Can we shave 60% off of wallet sync times by compressing blocks from remote nodes?

tusker@monero.town · edit-2 7 months ago

Can we shave 60% off of wallet sync times by compressing blocks from remote nodes?

mister_monster@monero.town · 8 months ago

So you’ve got 2 components to sync time, bandwidth and processing. In Monero we already have to attempt to decrypt transactions in each block to see if it’s ours. This is what really takes time with regard to syncing.

If you compressed blocks, you’d save some bandwidth, but you’d take time client side to uncompress before sync. This adds to sync time. A user with high processing power using a node with low bandwidth might see a benefit, but for most people the bottleneck isn’t bandwidth, it’s processing power. Most people wouldn’t see a sync time improvement with your proposed scheme.

tusker@monero.town · 8 months ago

Decompression is a very fast operation, there are many locations where bandwidth is 1mbit/s and maxes out at 10mbit/s, not to mention bandwidth is also metered. With blocks now 3x the size from what they were a month ago it would be a significant improvement in terms of speed and cost. Blocks will only get bigger going forward.

mister_monster@monero.town · edit-2 8 months ago

The amount of operations per second required to decompress depends on the compression protocol, how compressed something is, so it can be fast or slow, also more importantly, the relationship between compute required to decompress and the amount decompressed is not linear, that is, 10% more compression does not translate to 10% more computation to decompress, it takes more than that. So at some point you’re taking more time to decompress than you saved downloading due to your bandwidth constraint. This is different for every node (or more accurately, every pair of nodes, sinceax bandwidth is the lowest of the two communicating) and so the more compression you use, the more you favor low bandwidth, high power nodes. I don’t know what the median or mean processing power is for nodes, and I don’t know what the median or mean bandwidth is, I’m sure some compression would benefit the network overall, but you’re always benefitting some nodes at the expense of others in doing it, and there’s no optimal scheme for all nodes on the network.

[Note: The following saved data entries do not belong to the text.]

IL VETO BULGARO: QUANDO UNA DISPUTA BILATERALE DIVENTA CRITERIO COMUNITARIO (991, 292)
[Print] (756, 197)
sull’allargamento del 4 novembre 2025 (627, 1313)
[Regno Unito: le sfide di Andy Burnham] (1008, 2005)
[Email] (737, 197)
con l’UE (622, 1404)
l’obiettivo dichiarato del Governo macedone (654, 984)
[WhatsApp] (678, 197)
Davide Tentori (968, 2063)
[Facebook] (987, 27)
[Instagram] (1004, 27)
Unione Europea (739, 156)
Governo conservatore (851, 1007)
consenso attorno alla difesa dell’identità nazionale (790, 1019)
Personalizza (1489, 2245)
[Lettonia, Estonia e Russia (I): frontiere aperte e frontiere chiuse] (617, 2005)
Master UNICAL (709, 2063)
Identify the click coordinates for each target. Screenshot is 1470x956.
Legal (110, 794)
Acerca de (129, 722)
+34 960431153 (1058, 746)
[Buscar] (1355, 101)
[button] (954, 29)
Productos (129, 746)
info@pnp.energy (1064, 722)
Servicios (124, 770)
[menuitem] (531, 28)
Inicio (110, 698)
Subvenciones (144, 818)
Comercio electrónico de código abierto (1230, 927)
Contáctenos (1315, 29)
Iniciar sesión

Also this optimum is ever changing as people upgrade hardware and connections.

It might make sense to allow nodes to request compressed blocks from each other in the RPC, like a field in the request that says “send compressed blocks” so that high power, low bandwidth nodes can ask for it, but compression also has a processing requirement and the node being asked might not want to do it. It could cache compressed blocks, since blocks don’t change, but then it has to decompress compressed blocks every time it has to access them, or store a compressed and uncompressed version of each block if it needs constant access but wants to send compressed blocks. Its trade offs all the way down. There are considerations that can be made. But is it worth it? I don’t know. Also consider that adding a field to the request can be used for fingerprinting, the more granular you make RPC requests, the more data points can be used to fingerprint the node, which is a problem over Tor or i2p.

tusker@monero.town · edit-2 8 months ago

There are established compression standards which should avoid all of the issues you mention. Obviously we would not compress to the point where it takes longer to decompress than to download over a 1mbit/s connection or cause data loss.

Most software distributed over the internet is compressed despite all the “unknowns” being present. Data stream compression is likewise beneficial and established when transferring large amounts of data to remote locations, such as backups.

Let us not get caught up in analysis paralysis and instead stick to practical solutions that will benefit the majority of users.

SummerBreeze@monero.town · 8 months ago

How come the fees and which node (public or not) made such a difference if the issue was processing power? The bottleneck?

mister_monster@monero.town · edit-2 8 months ago

Well so the bandwidth of the remote node is a potential bottleneck, as well as the bandwidth of the person syncing. Whichever is smaller is going to be max rate at which data is sent, ignoring the connection path of course for simplicity. It can affect the speed of sync significantly. If you’ve got a powerful computer that can do a ton of operations per second and check a ton of blocks for transactions, your bottleneck is going to be bandwidth. But, if we decide to compress the blocks as you get them, you can alleviate that, with the cost of decompressing the blocks and so slowing your processing of them. Compression is an NP problem, so the more you compress the blocks, the longer it takes to decompress the data, and this relationship is not linear; 10% more compression requires more than 10% more processing time to decompress. Compressing too much eats up that bandwidth benefit you’re going to get and there’s a point of equilibrium that’s different for each node on the network, based on it’s bandwidth and processing power. Obviously, we cannot compress differently based on each node, so compressing necessarily is a trade off between bandwidth and hardware capability, any compression favors low bandwidth, higher power nodes, and no compression favors higher bandwidth, lower power nodes. Further, your compression scheme cannot compress beyond certain limits without becoming lossy, so there’s a practical limit even ignoring processing time. You also have to consider processing power of the remote node, since it has to compress blocks.